Minister of Interior
- In office 28 October 2012 – 22 May 2014
- Prime Minister: Yingluck Shinawatra
- Preceded by: Yongyuth Wichaidit
- Succeeded by: Anupong Paochinda

Minister of Transport
- In office 18 January 2012 – 28 October 2012
- Prime Minister: Yingluck Shinawatra
- Preceded by: Sukampol Suwannathat
- Succeeded by: Chadchart Sittipunt

Leader of the Pheu Thai Party
- In office 30 October 2012 – 16 June 2014
- Preceded by: Yongyuth Wichaidit
- Succeeded by: Viroj Pao-in

Personal details
- Born: August 15, 1946 (age 79) Bangkok, Siam
- Party: Pheu Thai Party
- Spouse: Suphadtra Ruangsuwan
- Alma mater: Thammasat University; Chulalongkorn University;
- Profession: Politician

Military service
- Allegiance: Thailand
- Branch/service: Volunteer Defense Corps
- Rank: VDC Gen. (Honour rank)

= Charupong Ruangsuwan =

Thai civil servant and politician

Charupong Ruangsuwan (จารุพงศ์ เรืองสุวรรณ, , first name also transcribed as 'Jarupong'; born 15 August 1946) is a Thai civil servant and politician. Since October 2012 he has been the chairman of the Pheu Thai Party. From January to October 2012, he was the Minister of Transport and Communication, from October 2012 until the military coup d'état in May 2014 the Minister of Interior of Thailand.

==Personal life==
Charupong's father was the politician Charubutr Ruangsuwan, who served as President of the National Assembly in the 1980s and Member of Parliament representing Khon Kaen Province for six terms (he was also a Seri Thai fighter during World War II, and a scholar of Isan, i.e. Northeastern Thai, culture).

==Education==
Charupong has graduated from Amnuay Silpa School, and holds a Bachelor of Law from Thammasat University and a Master of Public Administration from Chulalongkorn University. Moreover, he completed a course at the National Defence College of Thailand.

==Career==
He became an officer of the Department of Provincial Administration, serving as Chief district officer of several districts (amphoe) in Northeastern and Central Thailand. He later changed to the Bangkok Metropolitan Administration (BMA), successively serving as director of Bang Khen district, deputy director of the cleansing department, assistant to the permanent secretary for the BMA, director of the community development department, director of the education department, and deputy permanent secretary for the BMA. In 2002, he returned to the state administration, successively serving as deputy permanent secretary in the Ministry of Social Development and Human Security, permanent secretary in the Ministry of Labour, and permanent secretary in the Ministry of Justice.
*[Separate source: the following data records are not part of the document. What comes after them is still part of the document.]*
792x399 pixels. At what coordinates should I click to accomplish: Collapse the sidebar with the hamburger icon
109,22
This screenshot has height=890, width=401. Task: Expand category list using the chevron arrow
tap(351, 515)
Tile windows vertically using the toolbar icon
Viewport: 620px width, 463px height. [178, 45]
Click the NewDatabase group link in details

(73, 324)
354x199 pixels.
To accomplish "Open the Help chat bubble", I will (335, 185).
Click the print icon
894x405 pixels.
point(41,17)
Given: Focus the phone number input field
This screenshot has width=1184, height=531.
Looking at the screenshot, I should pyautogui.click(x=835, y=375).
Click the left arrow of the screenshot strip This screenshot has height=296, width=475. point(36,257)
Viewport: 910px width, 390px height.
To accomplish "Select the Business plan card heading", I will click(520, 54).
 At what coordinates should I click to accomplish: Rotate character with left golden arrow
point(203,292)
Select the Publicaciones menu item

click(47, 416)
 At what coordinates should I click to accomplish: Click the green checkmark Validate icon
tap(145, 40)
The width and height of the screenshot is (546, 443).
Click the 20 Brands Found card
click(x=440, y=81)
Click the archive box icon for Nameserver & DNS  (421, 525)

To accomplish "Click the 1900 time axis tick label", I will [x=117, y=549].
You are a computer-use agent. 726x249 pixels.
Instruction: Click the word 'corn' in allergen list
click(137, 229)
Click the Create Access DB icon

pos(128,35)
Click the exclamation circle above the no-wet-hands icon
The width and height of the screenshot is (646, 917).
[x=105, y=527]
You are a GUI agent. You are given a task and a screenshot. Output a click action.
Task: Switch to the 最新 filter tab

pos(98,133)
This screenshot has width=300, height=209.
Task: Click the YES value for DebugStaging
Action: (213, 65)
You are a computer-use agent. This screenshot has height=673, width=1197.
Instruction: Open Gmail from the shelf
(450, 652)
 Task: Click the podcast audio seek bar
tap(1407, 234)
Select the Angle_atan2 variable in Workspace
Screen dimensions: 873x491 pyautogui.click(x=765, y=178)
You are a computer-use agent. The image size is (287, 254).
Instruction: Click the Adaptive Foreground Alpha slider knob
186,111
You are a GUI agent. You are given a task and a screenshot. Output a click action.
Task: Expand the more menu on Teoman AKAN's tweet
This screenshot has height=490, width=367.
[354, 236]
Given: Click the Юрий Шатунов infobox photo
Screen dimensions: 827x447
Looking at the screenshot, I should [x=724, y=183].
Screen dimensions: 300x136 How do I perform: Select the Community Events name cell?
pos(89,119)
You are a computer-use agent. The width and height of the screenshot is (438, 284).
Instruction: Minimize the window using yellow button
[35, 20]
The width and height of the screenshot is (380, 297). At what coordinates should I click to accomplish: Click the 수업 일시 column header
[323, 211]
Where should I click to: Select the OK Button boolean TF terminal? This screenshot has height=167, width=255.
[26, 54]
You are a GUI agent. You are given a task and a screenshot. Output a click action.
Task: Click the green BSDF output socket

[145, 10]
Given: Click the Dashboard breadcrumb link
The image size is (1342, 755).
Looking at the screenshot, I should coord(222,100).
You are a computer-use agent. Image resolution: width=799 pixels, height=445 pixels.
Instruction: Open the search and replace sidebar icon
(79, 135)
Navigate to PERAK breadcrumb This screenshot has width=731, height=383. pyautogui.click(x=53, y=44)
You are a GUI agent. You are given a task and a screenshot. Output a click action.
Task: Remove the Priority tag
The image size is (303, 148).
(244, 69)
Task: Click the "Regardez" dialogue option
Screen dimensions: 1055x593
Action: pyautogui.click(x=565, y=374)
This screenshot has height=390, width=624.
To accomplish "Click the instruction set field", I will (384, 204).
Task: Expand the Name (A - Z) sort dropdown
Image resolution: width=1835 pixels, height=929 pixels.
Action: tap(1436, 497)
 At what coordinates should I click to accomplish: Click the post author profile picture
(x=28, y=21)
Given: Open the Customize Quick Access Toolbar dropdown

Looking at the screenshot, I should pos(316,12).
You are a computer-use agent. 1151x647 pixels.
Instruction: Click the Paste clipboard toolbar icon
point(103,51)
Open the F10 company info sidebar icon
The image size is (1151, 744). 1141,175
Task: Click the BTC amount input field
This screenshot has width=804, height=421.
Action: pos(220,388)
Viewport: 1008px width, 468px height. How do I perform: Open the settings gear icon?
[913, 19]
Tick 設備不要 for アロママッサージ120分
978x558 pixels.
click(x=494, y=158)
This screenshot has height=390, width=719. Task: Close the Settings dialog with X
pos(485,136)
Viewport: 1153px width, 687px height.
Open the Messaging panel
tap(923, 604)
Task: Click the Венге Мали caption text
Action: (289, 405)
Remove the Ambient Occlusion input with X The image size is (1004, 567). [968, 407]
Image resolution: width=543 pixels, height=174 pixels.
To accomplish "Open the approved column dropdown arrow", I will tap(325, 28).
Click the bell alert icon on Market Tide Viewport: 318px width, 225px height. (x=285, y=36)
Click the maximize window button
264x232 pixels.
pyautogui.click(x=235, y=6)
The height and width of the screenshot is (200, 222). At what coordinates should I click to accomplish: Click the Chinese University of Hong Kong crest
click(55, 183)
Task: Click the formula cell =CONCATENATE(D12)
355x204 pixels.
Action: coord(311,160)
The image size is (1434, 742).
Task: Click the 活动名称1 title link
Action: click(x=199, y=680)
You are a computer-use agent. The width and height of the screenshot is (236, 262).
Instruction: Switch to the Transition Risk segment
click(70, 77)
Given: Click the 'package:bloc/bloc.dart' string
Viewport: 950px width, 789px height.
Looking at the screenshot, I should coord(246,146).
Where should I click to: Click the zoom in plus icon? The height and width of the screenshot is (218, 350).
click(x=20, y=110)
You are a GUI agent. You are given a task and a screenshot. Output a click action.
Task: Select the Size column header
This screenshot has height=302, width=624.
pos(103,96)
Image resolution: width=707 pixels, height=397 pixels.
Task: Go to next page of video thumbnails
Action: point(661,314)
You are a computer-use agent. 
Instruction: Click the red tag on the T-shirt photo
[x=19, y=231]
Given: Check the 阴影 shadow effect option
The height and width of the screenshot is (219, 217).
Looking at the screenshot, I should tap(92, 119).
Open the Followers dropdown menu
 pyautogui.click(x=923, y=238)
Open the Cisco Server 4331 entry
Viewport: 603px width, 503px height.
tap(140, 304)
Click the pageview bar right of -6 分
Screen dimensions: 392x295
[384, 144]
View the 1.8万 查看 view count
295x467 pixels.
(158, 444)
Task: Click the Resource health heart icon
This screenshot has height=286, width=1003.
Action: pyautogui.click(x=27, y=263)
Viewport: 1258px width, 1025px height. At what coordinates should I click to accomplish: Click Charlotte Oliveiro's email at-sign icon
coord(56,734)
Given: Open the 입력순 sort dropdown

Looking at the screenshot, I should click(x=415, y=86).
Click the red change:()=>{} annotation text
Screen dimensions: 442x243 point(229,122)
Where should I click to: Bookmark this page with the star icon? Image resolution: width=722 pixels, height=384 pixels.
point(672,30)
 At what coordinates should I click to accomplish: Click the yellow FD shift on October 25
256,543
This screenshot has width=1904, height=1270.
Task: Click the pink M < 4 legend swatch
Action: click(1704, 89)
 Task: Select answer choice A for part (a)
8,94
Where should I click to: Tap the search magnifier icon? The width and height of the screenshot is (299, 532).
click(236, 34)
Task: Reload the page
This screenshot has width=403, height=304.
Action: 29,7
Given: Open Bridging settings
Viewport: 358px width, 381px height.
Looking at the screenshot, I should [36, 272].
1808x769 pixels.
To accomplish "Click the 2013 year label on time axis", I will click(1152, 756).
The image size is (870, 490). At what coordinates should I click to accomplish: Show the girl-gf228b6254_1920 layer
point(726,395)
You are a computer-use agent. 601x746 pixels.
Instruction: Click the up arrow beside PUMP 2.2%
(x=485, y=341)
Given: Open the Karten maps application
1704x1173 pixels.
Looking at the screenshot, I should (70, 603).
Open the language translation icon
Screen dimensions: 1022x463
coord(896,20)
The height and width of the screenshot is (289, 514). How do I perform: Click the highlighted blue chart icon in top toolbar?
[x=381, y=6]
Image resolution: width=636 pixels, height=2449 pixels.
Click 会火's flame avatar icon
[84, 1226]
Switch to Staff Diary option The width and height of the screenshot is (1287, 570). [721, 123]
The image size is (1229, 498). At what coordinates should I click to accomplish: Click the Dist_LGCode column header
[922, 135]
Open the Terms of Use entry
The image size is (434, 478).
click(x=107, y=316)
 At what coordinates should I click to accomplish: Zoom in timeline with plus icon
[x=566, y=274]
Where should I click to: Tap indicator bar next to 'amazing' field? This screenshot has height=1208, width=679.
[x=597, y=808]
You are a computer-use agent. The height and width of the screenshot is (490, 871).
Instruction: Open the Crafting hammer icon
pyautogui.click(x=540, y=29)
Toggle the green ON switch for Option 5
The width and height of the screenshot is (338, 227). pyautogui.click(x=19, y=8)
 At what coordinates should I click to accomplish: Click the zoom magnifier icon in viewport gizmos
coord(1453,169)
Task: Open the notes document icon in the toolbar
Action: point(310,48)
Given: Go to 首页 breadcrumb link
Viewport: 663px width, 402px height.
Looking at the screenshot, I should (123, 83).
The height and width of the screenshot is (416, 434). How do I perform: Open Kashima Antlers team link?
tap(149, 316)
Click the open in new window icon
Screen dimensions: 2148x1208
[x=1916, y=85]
Coevally, he was the Chairman of the Board of Directors of Bangkok Mass Transit Authority starting from 2003. From 2006 to 2010, he was the rector of Southeast Asia University.

Charupong was a member of the People's Power Party, and after its dissolution by the Constitutional Court in 2008 became a member of Pheu Thai Party. In May 2011, the party chose him as secretary-general. Two months later, Pheu Thai won the general election. After Prime Minister Yingluck Shinawatra's first cabinet reshuffle, Charupong was appointed Minister of Transport and Communication. When Pheu Thai Party chairman and Minister of Interior Yongyuth Wichaidit had to resign over a corruption scandal in September 2012, Charupong succeeded him in both positions. The government, that acted only in caretaker capacity after dissolving the House of Representatives in December 2013, was toppled by a military coup on 22 May 2014. The junta ordered all cabinet members to report to their headquarters, but unlike other politicians Charupong refused to turn himself in. He claims to have taken shelter at an unspecified place in Northeastern Thailand. As a consequence, the National Council for Peace and Order blocked his bank accounts and assets.

On 24 June 2014, Charupong announced the formation of the Organisation of Free Thais for Human Rights and Democracy (OFHD), seeking to restore Thai popular sovereignty in the face of the 2014 Thai coup d'état. The date chosen is the 82nd anniversary of the Siamese Revolution of 1932. The organisation's name recalls the Thai underground resistance movement against Imperial Japan during World War II known as the Free Thai Movement (เสรีไทย, Seri Thai).

On 24 June 2015, Charupong, acting as Secretary-General of OFHD, in a video uploaded on YouTube warned Thais of the risk Thailand turning into a failed state and detailed three goals of OFHD: (1) abolition of the Privy Council, (2) depoliticization/democratization/normalization of the Thai Army, and (3) depoliticization of the Thai judiciary.